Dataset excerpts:
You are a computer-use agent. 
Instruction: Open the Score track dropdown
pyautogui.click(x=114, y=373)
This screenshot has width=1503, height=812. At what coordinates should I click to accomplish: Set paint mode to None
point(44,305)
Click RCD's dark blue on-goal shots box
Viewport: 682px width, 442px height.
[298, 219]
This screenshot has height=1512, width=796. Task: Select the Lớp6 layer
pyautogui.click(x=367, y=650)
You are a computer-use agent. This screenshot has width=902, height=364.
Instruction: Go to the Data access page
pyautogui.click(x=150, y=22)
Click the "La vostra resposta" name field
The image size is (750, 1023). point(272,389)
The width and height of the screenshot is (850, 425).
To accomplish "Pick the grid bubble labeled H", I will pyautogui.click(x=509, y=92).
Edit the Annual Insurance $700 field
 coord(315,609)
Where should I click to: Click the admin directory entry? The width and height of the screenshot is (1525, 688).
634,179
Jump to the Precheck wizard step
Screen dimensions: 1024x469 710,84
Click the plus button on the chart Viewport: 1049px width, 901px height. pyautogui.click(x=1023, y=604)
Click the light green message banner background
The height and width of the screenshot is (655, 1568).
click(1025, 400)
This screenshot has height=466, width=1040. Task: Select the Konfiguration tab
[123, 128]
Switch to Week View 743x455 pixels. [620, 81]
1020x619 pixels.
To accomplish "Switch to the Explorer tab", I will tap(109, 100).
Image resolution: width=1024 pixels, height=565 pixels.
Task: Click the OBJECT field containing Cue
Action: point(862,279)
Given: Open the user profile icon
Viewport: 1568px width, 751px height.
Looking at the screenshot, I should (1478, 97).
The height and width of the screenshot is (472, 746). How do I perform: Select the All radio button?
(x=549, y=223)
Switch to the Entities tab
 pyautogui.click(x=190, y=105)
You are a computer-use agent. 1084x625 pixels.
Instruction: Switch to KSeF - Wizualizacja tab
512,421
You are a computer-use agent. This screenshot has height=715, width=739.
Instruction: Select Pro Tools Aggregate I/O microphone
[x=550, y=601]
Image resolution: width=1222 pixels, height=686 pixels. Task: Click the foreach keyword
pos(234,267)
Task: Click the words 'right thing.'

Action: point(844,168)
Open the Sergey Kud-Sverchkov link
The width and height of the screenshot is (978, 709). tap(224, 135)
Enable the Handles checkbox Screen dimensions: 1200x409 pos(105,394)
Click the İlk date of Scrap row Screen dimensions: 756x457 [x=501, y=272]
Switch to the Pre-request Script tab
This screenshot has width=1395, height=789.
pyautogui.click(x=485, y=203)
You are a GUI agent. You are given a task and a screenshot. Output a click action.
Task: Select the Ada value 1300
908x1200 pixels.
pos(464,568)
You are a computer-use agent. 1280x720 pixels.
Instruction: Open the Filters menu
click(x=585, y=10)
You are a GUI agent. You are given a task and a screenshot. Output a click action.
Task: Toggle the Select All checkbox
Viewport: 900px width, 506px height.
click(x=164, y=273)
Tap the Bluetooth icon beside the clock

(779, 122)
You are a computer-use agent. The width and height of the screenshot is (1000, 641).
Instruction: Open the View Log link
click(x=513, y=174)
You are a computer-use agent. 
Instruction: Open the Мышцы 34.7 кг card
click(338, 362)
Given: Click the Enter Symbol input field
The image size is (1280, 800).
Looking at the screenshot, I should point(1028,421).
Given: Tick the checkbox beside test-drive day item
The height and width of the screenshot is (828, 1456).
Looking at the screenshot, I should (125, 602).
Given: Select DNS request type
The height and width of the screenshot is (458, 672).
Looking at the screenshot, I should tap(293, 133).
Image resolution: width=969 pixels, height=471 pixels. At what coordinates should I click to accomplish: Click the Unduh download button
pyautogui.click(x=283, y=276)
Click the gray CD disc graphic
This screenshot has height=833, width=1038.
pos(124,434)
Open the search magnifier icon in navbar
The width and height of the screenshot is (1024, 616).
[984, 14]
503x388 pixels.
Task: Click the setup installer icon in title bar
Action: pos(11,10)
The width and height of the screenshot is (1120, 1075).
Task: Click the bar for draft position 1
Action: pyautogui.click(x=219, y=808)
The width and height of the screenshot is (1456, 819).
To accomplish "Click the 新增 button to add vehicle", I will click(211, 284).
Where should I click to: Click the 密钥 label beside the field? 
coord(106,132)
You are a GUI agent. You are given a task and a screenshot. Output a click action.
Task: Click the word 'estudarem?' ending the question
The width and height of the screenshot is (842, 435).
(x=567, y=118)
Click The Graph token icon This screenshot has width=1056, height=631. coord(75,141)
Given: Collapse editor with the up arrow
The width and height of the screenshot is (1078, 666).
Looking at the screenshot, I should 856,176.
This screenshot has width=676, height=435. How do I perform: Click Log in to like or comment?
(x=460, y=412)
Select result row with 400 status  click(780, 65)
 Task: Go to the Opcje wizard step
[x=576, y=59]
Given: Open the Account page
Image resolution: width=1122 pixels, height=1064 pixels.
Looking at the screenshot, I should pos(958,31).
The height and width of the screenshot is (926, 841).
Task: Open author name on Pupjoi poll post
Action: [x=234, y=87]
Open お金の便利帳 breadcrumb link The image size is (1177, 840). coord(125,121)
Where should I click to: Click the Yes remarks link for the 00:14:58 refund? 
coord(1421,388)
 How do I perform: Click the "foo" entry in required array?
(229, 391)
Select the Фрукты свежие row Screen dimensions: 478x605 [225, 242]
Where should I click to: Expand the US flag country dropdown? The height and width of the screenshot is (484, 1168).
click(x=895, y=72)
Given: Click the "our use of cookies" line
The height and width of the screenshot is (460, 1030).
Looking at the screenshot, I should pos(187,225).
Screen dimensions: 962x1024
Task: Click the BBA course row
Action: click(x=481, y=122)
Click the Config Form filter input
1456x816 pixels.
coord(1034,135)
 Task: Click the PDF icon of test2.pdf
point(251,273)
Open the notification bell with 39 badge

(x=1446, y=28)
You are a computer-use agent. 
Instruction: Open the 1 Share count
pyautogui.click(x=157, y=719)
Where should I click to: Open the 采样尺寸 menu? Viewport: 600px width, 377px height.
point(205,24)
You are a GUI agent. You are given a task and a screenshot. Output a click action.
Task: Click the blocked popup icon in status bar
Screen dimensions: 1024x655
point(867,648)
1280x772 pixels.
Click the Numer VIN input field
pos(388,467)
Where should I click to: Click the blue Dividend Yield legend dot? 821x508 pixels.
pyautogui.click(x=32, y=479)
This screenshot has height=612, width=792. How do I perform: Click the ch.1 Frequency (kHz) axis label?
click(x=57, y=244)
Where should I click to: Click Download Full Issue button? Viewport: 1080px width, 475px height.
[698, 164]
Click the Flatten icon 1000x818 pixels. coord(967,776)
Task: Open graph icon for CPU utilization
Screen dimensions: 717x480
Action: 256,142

### Work task
Write out only those lines of the entries that lie between the line containing "This screenshot has height=612, width=792." and the last line, inclusive, reproducing them exactly.

### Answer section
This screenshot has height=612, width=792. How do I perform: Click the ch.1 Frequency (kHz) axis label?
click(x=57, y=244)
Where should I click to: Click Download Full Issue button? Viewport: 1080px width, 475px height.
[698, 164]
Click the Flatten icon 1000x818 pixels. coord(967,776)
Task: Open graph icon for CPU utilization
Screen dimensions: 717x480
Action: 256,142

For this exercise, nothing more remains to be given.